(DATA PROVIDED)
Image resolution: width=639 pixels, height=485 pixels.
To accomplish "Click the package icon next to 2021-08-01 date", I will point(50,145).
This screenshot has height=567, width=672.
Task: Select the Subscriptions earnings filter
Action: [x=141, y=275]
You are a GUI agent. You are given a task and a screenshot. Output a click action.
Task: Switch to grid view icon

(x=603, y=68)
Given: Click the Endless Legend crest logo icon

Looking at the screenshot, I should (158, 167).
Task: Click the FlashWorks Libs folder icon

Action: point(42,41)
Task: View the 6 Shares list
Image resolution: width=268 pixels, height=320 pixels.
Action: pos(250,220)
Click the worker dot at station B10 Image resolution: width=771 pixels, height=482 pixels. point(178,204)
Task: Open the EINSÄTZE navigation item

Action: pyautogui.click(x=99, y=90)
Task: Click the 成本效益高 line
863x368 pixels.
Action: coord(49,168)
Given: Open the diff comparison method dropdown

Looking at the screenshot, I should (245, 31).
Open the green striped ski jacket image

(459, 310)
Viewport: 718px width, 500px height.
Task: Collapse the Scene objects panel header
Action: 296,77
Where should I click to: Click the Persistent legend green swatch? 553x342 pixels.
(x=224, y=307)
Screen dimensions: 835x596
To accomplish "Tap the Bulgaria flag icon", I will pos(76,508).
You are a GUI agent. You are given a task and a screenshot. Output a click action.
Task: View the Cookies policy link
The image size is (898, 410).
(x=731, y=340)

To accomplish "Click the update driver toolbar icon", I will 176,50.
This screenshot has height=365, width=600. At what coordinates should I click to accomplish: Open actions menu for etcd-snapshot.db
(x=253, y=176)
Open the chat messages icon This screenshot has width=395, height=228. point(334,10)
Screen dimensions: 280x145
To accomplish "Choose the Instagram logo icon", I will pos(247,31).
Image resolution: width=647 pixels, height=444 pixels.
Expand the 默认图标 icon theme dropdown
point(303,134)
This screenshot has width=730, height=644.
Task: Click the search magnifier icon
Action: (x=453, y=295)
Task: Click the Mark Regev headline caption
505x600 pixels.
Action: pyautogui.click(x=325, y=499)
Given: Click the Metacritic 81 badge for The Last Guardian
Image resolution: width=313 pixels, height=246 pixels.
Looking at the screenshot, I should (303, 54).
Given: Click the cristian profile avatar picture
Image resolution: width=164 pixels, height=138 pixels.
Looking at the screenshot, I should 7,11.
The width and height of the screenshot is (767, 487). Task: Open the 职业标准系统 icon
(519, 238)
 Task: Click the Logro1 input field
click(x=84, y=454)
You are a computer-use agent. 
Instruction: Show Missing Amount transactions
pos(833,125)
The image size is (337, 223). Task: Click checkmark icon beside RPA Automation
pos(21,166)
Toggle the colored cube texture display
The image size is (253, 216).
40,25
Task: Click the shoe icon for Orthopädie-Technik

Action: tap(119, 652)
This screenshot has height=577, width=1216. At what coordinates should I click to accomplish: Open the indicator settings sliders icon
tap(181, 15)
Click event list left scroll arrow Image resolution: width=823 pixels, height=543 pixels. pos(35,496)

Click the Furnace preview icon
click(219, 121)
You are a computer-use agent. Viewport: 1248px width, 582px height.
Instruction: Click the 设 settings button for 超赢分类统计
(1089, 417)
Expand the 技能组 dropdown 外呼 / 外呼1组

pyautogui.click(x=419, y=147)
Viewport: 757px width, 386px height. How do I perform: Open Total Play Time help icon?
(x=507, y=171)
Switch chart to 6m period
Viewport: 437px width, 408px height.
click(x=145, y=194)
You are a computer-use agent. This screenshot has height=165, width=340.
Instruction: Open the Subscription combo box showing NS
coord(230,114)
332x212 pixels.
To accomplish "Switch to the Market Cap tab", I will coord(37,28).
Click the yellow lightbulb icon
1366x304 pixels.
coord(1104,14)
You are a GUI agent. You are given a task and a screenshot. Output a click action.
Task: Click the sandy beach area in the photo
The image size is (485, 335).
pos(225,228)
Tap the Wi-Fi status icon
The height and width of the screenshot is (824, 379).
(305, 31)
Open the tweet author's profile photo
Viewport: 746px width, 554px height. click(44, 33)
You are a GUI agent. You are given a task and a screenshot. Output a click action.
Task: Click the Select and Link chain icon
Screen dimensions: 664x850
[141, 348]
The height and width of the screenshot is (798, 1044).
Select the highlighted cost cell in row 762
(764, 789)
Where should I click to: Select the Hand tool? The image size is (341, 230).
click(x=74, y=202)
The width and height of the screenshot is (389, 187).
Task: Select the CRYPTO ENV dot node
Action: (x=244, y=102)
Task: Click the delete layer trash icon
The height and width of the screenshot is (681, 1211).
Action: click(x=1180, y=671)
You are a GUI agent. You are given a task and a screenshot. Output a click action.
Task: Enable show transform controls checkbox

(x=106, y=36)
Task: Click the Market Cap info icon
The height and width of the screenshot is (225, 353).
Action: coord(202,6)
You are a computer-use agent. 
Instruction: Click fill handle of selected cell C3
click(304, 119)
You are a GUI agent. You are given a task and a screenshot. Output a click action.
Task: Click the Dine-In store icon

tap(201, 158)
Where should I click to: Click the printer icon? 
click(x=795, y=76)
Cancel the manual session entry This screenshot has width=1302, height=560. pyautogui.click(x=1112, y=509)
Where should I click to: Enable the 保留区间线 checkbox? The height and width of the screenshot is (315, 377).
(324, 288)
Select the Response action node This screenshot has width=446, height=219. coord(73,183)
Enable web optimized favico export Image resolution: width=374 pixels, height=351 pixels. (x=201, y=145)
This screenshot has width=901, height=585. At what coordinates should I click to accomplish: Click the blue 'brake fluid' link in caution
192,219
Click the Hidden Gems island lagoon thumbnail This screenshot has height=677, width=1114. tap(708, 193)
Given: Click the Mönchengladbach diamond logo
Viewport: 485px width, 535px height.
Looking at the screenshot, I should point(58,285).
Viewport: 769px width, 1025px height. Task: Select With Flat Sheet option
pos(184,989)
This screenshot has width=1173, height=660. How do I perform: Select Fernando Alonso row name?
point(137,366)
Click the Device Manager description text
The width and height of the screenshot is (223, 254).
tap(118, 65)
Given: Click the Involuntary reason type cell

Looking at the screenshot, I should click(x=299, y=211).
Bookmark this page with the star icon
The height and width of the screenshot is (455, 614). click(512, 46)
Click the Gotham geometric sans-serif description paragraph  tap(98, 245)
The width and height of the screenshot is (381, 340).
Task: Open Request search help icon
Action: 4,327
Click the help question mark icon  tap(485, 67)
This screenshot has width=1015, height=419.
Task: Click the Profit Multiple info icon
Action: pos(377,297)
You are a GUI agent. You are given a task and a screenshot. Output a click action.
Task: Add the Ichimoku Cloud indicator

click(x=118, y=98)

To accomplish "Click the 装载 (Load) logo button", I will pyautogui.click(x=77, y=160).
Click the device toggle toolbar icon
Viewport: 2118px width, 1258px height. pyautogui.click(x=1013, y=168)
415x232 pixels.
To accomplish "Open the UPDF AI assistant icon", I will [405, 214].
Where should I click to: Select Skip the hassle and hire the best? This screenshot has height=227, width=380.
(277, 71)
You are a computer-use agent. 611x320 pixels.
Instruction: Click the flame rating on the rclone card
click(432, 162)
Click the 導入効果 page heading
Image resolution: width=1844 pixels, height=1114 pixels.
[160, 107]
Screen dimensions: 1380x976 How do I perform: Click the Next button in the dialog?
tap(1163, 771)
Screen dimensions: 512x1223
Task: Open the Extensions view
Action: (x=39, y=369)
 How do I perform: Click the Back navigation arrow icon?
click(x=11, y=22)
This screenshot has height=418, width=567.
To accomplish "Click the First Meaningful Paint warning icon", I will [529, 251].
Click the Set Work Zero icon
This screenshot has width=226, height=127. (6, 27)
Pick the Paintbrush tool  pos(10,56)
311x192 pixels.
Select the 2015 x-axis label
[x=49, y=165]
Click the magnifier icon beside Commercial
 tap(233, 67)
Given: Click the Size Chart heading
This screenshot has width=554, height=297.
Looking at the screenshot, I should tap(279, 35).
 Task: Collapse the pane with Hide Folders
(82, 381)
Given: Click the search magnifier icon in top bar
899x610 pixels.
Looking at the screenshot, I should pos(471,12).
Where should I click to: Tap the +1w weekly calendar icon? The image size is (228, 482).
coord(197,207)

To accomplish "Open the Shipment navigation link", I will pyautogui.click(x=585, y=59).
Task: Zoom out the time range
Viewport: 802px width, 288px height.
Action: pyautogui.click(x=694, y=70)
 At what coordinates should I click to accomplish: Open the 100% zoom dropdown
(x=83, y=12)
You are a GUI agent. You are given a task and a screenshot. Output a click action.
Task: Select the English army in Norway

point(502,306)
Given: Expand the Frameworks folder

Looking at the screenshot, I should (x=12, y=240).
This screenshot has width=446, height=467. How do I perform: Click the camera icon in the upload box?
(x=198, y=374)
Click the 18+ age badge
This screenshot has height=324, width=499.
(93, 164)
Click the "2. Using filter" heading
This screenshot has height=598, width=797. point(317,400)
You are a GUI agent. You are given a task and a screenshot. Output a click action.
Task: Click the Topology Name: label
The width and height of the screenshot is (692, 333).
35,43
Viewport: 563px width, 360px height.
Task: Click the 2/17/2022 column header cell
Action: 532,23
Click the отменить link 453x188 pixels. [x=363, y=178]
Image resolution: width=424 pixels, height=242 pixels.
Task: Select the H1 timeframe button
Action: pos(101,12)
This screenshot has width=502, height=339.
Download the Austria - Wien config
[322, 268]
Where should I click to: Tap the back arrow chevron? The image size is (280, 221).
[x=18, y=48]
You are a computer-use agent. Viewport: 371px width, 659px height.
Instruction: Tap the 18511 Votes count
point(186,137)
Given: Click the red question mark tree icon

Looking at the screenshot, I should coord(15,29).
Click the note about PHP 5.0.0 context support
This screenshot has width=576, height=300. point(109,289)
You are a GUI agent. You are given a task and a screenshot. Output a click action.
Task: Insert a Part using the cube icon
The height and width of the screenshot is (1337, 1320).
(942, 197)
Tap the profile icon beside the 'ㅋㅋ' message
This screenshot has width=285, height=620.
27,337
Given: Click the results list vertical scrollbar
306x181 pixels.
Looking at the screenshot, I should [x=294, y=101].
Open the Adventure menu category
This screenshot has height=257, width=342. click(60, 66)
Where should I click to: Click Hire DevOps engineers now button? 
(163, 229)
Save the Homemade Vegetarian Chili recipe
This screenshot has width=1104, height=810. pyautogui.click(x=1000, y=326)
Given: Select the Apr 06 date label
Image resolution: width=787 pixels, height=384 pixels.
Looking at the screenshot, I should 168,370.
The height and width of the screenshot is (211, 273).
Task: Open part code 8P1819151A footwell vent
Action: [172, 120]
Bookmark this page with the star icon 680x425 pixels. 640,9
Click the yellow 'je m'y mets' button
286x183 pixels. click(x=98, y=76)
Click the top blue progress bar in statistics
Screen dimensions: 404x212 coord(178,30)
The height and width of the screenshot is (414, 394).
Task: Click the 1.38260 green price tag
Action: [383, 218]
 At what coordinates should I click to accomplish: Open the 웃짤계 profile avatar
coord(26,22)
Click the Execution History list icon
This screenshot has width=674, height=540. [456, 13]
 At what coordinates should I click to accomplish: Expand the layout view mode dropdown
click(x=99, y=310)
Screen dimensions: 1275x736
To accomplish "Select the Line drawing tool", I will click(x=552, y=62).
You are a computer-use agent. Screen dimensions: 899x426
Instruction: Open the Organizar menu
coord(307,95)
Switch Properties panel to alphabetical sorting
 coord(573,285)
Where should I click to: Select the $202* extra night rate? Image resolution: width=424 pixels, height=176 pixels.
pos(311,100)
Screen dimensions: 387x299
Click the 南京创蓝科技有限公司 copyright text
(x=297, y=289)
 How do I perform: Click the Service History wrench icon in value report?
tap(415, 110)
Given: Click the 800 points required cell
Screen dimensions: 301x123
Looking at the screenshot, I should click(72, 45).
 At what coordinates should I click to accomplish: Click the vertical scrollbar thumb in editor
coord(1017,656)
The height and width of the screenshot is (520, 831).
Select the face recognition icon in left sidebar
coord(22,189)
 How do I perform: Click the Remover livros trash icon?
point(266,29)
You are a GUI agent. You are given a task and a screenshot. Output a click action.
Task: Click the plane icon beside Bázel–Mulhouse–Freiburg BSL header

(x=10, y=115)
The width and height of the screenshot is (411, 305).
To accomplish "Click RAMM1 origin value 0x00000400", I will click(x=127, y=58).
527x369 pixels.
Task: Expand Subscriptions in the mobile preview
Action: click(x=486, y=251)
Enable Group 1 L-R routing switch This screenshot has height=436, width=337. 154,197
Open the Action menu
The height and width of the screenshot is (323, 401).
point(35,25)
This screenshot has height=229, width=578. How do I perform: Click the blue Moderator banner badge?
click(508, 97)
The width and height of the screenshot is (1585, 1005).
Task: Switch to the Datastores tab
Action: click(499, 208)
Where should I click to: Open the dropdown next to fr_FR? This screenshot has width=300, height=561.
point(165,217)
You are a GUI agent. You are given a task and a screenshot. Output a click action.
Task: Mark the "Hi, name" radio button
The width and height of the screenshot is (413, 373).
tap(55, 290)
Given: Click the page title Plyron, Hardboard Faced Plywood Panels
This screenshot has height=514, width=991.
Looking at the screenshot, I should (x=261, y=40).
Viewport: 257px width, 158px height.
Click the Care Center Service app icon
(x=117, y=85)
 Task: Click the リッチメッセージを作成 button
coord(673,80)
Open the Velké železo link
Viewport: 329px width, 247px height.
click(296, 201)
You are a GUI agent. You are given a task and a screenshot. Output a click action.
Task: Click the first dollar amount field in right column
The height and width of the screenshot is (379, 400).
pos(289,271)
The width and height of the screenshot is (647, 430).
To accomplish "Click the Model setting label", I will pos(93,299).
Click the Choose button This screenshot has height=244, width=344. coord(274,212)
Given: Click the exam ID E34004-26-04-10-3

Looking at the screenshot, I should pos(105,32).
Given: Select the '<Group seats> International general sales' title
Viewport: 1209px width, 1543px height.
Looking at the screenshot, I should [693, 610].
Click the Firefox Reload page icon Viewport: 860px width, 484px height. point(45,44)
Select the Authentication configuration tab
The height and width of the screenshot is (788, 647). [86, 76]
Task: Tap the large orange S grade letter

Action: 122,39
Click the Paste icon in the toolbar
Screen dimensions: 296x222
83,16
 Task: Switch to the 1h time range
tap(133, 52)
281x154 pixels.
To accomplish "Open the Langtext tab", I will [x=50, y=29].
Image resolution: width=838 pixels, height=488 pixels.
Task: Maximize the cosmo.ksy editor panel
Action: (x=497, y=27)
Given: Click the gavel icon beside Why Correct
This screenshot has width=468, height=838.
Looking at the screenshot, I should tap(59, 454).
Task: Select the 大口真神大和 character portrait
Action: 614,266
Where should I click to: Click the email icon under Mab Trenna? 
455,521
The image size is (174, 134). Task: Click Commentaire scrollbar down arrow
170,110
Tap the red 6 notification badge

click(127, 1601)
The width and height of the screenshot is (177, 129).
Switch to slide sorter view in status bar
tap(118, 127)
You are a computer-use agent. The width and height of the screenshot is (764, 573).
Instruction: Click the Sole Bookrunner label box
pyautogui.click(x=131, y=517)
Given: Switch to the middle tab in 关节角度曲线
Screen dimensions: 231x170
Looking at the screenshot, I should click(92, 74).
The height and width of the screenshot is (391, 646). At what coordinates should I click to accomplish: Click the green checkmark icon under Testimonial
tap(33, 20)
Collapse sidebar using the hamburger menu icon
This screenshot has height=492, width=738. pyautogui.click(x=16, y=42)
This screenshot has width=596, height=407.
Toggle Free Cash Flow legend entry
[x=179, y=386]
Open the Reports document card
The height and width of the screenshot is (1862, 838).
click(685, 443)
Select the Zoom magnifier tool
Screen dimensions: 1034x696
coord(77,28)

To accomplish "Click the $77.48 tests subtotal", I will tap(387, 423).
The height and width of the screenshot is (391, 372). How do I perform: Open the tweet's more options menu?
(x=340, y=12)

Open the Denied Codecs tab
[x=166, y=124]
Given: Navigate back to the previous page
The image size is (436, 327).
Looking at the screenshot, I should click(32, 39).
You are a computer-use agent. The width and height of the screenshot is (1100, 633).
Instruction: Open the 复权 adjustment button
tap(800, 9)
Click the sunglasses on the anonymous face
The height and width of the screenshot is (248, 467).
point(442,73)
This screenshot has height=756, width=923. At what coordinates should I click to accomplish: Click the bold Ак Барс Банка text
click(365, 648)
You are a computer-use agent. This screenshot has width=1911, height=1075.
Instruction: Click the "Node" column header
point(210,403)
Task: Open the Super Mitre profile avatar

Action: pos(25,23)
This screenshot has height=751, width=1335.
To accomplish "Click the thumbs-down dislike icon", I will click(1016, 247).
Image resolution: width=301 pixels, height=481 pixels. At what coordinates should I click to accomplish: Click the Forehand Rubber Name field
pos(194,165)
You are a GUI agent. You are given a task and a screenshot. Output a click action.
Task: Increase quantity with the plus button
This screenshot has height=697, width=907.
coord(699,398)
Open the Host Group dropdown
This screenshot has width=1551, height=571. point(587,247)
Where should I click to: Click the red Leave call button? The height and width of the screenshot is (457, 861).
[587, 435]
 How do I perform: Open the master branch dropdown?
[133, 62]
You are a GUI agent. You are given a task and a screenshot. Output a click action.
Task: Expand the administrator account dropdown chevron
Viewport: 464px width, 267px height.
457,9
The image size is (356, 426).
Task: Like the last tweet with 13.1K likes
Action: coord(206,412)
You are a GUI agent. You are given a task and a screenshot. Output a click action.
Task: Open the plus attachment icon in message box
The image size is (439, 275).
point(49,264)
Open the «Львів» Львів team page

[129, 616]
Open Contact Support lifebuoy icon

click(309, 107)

(WHAT TO DO) Every line in the listing that holds "Choose" belongs in the answer.

(FINISHED TASK)
To accomplish "Choose the Instagram logo icon", I will pos(247,31).
Click the Choose button This screenshot has height=244, width=344. coord(274,212)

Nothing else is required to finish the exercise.